The characteristic title of the film – “The Embankment of Mists” already prepares its viewer for endless intrigues and mysterious, fog-covered characters who constantly revolve around the main character and fascinate with the contrast of their actions, now and then helping or hindering him.
In a word, there is something to think about, after viewing this picture - many small details that barely noticeable subdext reach the attentive viewer and leave their mark. In fact, at first glance, a rather primitive plot is still perceived differently if you read between the lines. Marcel Carnet acted as a skillful master and showed in one seemingly small plot a lot of interesting and worthy of attention: the value system, mutual trust, disappointment, secrets, aspiration, the destructive power of love - all this can be seen in this film and it is no coincidence that it was he who was the beginning of the formation of a wonderful French director, who later shot such wonderful pictures as "The Day Begins", "Evening Visitors", "Children of the District", etc.
I highly recommend it.
While I am not a fan of French poetic realism, I cannot share many words of admiration from the symbolism suggested in the picture.

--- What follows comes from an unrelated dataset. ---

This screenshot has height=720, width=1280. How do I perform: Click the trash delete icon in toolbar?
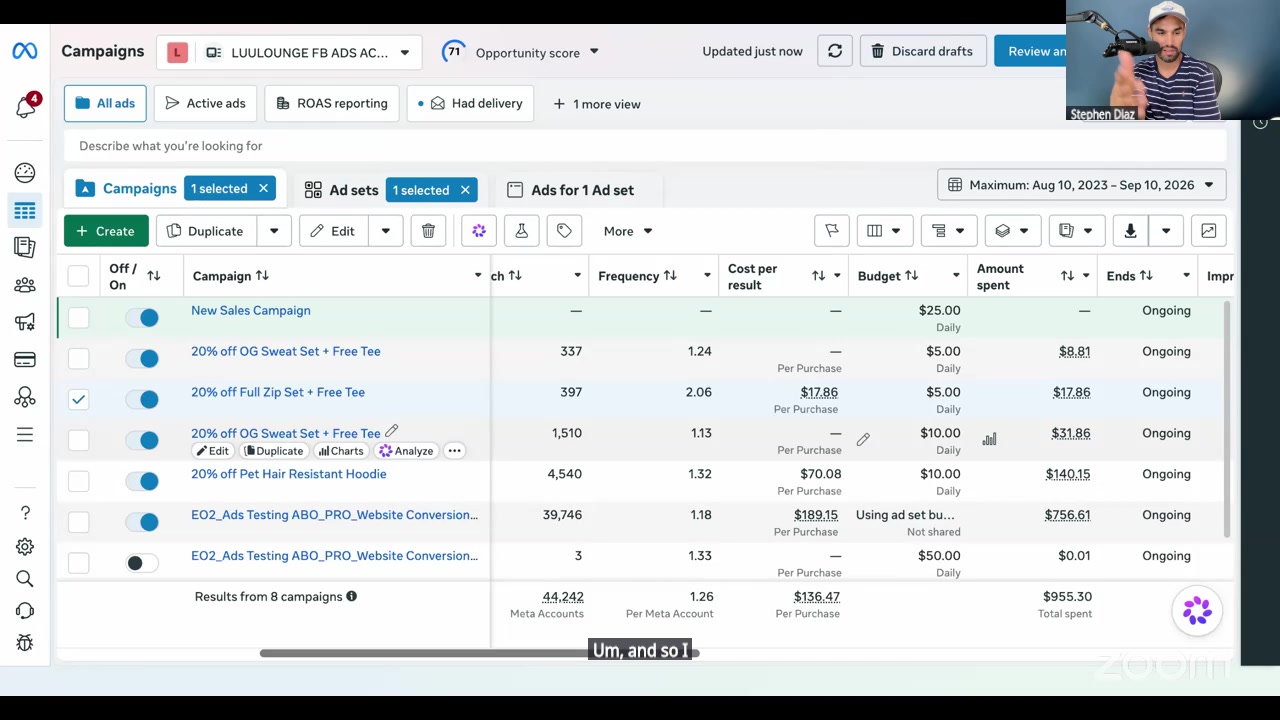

After all, if you are more interested in the history of the film, it is impossible not to recall that originally it was supposed to be shot in Hamburg, and Goebbels’ strict ban on filming was disavowed by the exact actions of producer Gregor Rabinovich.
Of course, the story about a soldier who is running from something (it is not necessary to represent him as a deserter) can be associated with an allegorical poetic prophecy about the future of France, but still the issues of futurism in the cinema were most accurately revealed by Herbert Wells.

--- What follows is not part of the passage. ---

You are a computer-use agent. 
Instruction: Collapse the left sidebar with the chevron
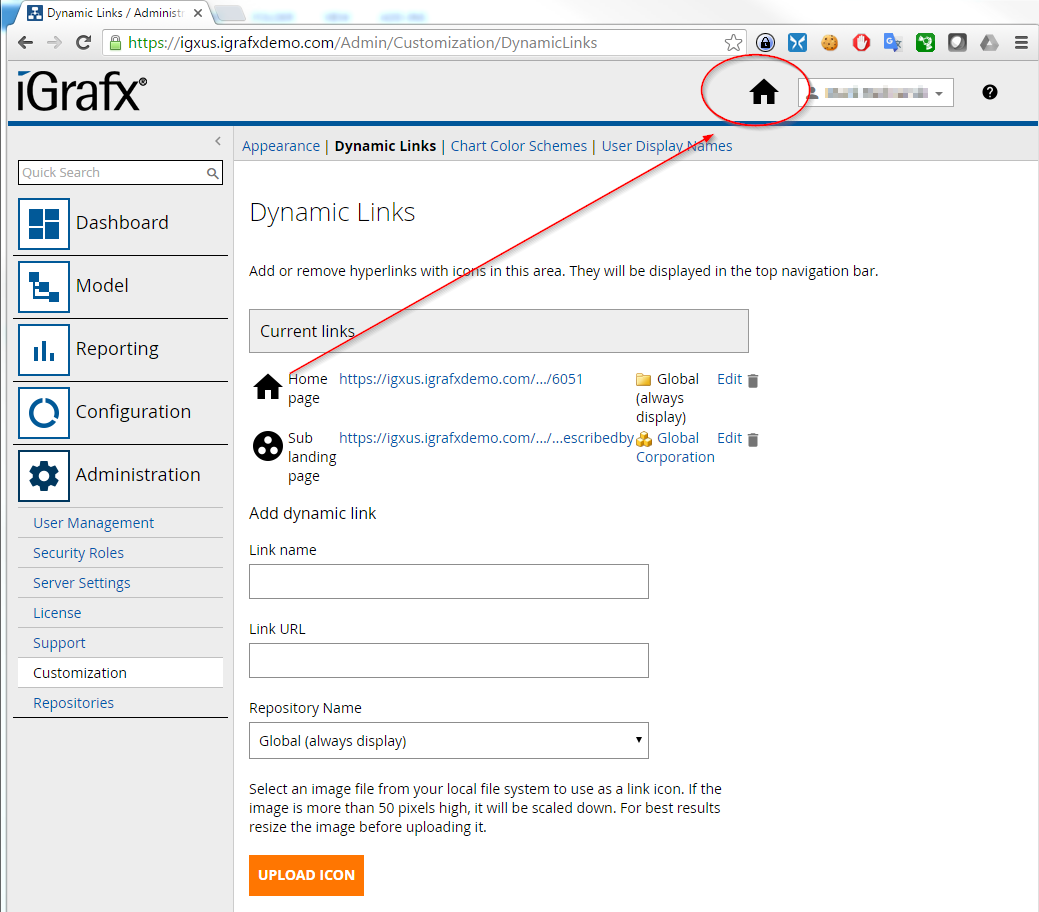[x=218, y=141]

What impresses me most about this film is the atmosphere recreated by the author. The universe of Le Havre is limited to a modest embankment, a diner, wet asphalt, branded fogs. Ordinary talk about the meaning of life fits into the picture of Cezanne “Card Players”. The important thing is not what the characters talk about, it is important that empty, at first glance, conversations occupy most of the screen time. It works perfectly contrast with the decisive image of Jean Gabin.
Against the background of general despondency, a person is very important, the image of a person who continues to fight, is ready to fall in love, can slap a gangster, get angry.
Thinking about this tape, I try to focus my attention on visual solutions, the heroic image of Gaben. Something fleeting akin to the picture with “Coffee and Cigarettes” Jarmusch. This is the atmosphere of life.